5 Tips to Keep Your Joints Healthy & Reduce Their Aging
When you are young, it is easy to forget how important your joints are for your overall quality of life. Your joints are what allow your skeleton to bend, as your joints are located where at least two bones meet one another. This bending is what allows you to perform everyday tasks. Without joints, you would be one cohesive group of bones, unable to participate in your environment.
Joints also consist of cartilage that lines each end of the bones. Cartilage is important in cushioning the bones in your joints. This cartilage can break down, as is the case in the development of osteoarthritis (which you may hear referred to as “wear and tear” arthritis).
Unfortunately, it is easy to neglect your joints, but you may pay the price as you age. That is why it is important to start looking after your joints at an early age, so that they will be there to support and serve you for years to come.
Goal Setting: How to Create an Action Plan and Achieve Your Goals (Worksmart)
Here are some helpful tips to keep your joints healthy:
1. Protect your joints –
Some activities are harder on your joints than others, or pose a greater risk of injury. For example, sparring in martial arts puts your joints at risk of injuries. Repeated jogging on pavement also increases risk of damage to your joints and cartilage.
It is therefore wise to choose low-impact exercises such as swimming, walking, or bicycling. However, if you will be participating in higher-risk activities, be aware of the potential for damage to occur to your joints and do your best to protect your joints. You can do this by wearing protective gear such as elbow pads, knee pads, or knee braces.
In addition, be sure to use your larger joints such as your elbows and shoulders to carry your purse, instead of your smaller hand joints.

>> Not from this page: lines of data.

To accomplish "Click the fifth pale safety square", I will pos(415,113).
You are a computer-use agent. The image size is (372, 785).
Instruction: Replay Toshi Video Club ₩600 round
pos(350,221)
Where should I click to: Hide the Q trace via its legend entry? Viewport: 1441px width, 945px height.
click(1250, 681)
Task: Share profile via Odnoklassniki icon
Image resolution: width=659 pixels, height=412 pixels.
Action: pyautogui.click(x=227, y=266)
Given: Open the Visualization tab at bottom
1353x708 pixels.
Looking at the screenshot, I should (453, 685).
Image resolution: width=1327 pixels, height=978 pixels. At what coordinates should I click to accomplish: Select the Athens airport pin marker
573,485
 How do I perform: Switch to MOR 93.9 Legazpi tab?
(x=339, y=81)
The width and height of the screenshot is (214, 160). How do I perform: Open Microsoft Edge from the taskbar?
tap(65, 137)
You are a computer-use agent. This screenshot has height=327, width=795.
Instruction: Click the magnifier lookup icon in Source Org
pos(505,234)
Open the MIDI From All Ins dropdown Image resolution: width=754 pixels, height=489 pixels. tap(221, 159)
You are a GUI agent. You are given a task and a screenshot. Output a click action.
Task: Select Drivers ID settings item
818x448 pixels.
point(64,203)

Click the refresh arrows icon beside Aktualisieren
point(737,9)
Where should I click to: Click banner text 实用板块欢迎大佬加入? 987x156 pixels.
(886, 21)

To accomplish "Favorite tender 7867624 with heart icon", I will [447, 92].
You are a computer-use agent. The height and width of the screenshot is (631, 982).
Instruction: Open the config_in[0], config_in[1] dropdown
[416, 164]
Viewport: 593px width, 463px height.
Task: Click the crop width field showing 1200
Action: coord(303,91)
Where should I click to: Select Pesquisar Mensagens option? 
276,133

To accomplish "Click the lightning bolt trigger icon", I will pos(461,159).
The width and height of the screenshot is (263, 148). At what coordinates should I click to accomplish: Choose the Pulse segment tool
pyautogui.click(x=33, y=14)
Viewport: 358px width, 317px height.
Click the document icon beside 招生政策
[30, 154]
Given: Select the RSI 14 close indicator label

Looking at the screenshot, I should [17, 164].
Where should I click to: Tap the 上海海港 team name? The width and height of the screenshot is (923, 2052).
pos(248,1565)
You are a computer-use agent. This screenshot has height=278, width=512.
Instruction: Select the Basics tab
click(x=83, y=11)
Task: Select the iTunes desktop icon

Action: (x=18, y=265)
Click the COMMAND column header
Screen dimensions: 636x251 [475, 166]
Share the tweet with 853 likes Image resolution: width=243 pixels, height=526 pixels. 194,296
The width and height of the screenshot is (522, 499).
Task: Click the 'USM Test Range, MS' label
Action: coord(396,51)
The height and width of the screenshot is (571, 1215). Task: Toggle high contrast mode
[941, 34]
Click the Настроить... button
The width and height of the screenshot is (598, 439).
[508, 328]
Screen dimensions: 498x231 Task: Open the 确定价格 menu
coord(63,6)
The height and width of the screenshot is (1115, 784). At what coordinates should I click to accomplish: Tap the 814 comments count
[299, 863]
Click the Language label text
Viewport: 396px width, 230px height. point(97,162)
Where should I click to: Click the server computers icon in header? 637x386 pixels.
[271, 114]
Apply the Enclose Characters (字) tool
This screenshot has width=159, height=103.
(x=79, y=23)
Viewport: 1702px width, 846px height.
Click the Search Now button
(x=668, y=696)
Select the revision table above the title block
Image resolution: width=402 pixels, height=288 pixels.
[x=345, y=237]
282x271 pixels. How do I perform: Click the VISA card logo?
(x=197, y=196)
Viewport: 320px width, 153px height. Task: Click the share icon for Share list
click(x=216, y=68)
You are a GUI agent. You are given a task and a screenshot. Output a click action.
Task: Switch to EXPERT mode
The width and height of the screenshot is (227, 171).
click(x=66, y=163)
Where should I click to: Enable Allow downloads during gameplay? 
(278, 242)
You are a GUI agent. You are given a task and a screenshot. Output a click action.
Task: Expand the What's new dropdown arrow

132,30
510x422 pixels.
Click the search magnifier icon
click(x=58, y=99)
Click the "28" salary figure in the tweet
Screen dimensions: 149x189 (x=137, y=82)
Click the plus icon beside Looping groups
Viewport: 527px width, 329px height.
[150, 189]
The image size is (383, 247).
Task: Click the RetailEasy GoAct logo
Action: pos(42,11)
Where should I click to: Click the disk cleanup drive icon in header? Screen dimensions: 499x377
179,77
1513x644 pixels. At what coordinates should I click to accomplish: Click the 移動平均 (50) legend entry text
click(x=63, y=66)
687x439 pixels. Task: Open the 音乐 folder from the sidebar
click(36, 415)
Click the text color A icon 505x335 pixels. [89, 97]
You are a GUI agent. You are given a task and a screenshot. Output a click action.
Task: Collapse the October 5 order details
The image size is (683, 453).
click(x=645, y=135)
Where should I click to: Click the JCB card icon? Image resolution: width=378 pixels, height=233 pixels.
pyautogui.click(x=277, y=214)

If you are injured, be sure to stop the activity and seek treatment in order that you can prevent further damage to your joints.
2. Lose weight –
Excess weight is especially detrimental to your weightbearing joints in your legs (knees, hips, ankles). This can become a vicious cycle if not dealt with. In other words, you gain weight, your joints are sore, and so you exercise less. You may need to consult a healthcare professional or a personal trainer to provide you with specific methods to get back on the road to health in all areas.
3. Do strength-training –
When you strengthen the muscles around your joints, these muscles help support your joints resulting in less stress placed on the latter.
If you strengthen your quadriceps and hamstrings muscles found in the front and back of your thighs respectively, you are providing more support for your knee joints. This reduces the risk of developing osteoarthritis in your knees.
You also want to strengthen your abdominal muscles. When you have stronger abdominals, your balance also improves. This can help you prevent damage to joints, as your chances for falls decrease as your balance improves.
4. Watch what you eat –
Some foods promote inflammation throughout the body, including the joints. Omega 3’s, however, are good for you, as they are known to reduce inflammation. The best sources of Omega 3’s are found in coldwater fish such as salmon. You can also take Omega 3’s in supplement form. Be careful not to add extra Omega 6’s into your diet, as the North American diet gets enough of these already, and they have been reported to increase inflammation.
5. Take supplements
Glucosamine and chondroitin are two products that naturally make up cartilage in your body. You can also purchase glucosamine and chondroitin in supplement form, but there is limited scientific evidence suggesting that they are beneficial. Nonetheless, some people swear by these products, and use them to keep their joints healthy.